3 Rules for Turbo-Charged E2E Tests

Slow and brittle tests are killing your productivity and blocking the adoption of advanced practices like Trunk-Based-Development and Continuous Integration (CI). Yet in many projects, Test Suites take north of 30 minutes to complete while also failing randomly, requiring reruns (effectively doubling or more the already slow run-time). 

In my previous article, I shared a strategy for mindfully pushing most tests down the Testing Pyramid with minimal impact to quality and coverage. Still, we need E2E tests because they're essential for ensuring the system truly works when it matters most: when users interact with it. The challenge is how to keep these tests from turning our CI pipelines to just "I" pipelines (losing the "Continuous" due to slowness). 
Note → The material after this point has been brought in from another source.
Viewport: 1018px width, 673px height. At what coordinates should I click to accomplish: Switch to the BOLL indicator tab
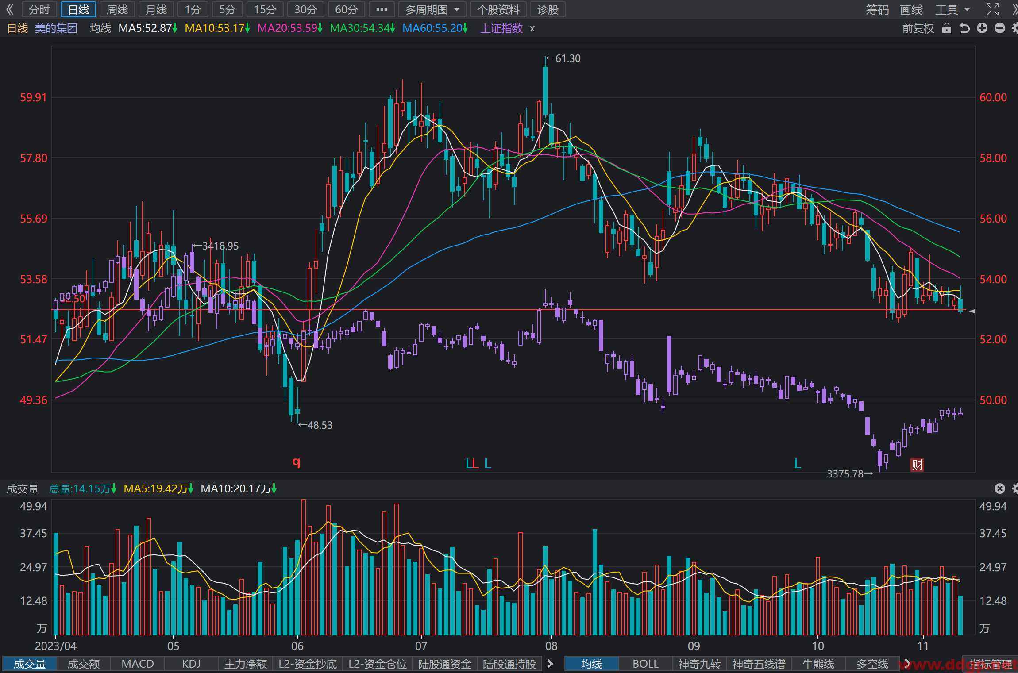645,664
In this article, I will share my 3 rules for writing blazing-fast E2E tests, and a real-world benchmark showing how fast they can get.

Two Axes of E2E

The first step in preventing slow and brittle E2E suites is recognizing that there are two distinct perspectives on what "end-to-end" means:

  • User end-to-end: Verifies a complete user workflow. In an E-Commerce site, such a flow might be: Logging in, searching for a product, adding it to the cart, checking out, and receiving confirmation.

  • System end-to-end: Verifies one behavior at a time using the full system (no mocks). For example, one test would be verifying that login works, another test verifying the search functionality, etc., and each of those tests would use the actual authentication provider, a real database, and the genuine UI - just like a real user would.

While User E2E tests have their place in a testing strategy, they are inherently slow and brittle. Yet, System E2E tests can be surprisingly fast. Which is why the first rule is:

Rule #1: In Your CI, Focus on System E2E , not User E2E

When we talk about lower-level tests, we naturally focus on the System Axis: In a Unit Test we test one component of the system (a single function or class) at a time with the rest fully mocked (a single function or class). With Integration tests we check one functionality at a time, handled by several components of the system together (e.g. by calling an API endpoint directly with a database attached).

In both cases, we check one scenario at a time - one function call, or one API call - rather than a flow. We distinguish between Unit and Integration on the System Axis, not the User Axis.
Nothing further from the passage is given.